Thursday, July 8, 2010

Another pointless, pointless ramble. I apologize.

I guess I could talk about many different things today, like what I have been obsessing over in recent days (which would be LatumWay’s channel on YouTube, which is awesome if you are an atheist, agnostic, curious religious person, pro-gay, etc. etc. because he is a very smart person that has a lot to say about all of that), but I don’t want my blog to turn into that sort of thing. I don’t want to just come on here, suggest something for you to look in to, and be on my way. Well, I sort of did just tell you, but that’s beside the point. The point is, I haven’t really updated recently because I don’t know exactly what to update about. My mind has been relatively calm, which makes writing very difficult, and it makes blogging even worse. But, and I might ramble a bit, I’m just going to write, free and unedited (mostly) and see what comes of it. Who knows? Maybe it’ll be brilliant.

Violence. Let’s take an aside (aside from what, I don’t know) and talk about how I view violence. Last night, when I was driving about, I actually had a good idea for something to write down about this but, being the genius that I always am, forgot to make a note of it and now I’ve forgotten. No matter. I can always bring up a new discussion about this.

In general, I like to think that I come across as a non-threatening person that has no ill thoughts towards anyone. That’s mostly true. I’ve never gotten into a fight, physically at least, and I’ve remained fairly good at leaving arguments when they get too heated. I hate arguing because I get very upset if I’m proven wrong, made a fool, etc., and I tend to become silent if I feel that way. So, in general, I’m pretty good at not getting into any sort of serious argument.

My stories, and how my mind truly works, on the other hand show differently.
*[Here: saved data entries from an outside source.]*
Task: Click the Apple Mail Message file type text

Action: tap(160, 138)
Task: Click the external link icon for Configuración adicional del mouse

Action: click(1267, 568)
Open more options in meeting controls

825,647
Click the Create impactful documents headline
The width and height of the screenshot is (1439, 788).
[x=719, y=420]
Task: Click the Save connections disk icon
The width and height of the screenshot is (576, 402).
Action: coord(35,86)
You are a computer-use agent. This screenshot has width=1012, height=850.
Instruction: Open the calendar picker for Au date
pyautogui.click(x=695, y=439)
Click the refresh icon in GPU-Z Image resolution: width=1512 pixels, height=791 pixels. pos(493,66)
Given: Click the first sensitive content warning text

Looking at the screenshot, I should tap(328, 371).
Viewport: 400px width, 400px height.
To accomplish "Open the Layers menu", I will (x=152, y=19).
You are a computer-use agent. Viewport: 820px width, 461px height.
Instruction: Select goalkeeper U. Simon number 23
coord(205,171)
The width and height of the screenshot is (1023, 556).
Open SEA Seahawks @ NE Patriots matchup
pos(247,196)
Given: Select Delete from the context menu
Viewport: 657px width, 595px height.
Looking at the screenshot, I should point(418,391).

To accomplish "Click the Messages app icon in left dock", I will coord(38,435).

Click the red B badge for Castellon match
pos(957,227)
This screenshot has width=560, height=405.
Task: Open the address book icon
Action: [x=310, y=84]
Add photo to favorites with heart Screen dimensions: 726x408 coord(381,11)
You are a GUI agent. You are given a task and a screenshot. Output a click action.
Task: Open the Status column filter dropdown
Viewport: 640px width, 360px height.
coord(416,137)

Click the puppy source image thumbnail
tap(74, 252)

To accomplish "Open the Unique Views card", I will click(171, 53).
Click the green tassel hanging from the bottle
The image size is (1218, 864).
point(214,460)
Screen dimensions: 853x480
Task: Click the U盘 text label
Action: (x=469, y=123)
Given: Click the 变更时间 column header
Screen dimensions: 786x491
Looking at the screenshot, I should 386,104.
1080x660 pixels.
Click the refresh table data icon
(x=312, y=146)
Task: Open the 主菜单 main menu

Sometimes, if the mood strikes just right, I would like nothing more than to full on yell at somebody, to have every point of mine get across articulately (since I stutter and stammer too much), to be correct about it all, and to come out victorious. The same goes for punching someone. I’m small (relatively), but I like to think that I know enough about the human body to know where to punch and how to really make it hurt. But I don’t ever fight, and not because I might hurt someone/myself. No, it’s more for the actual consequences that are bound to follow. That, and I have a set of morals I should probably continue to abide by. Fighting steps outside of those morals.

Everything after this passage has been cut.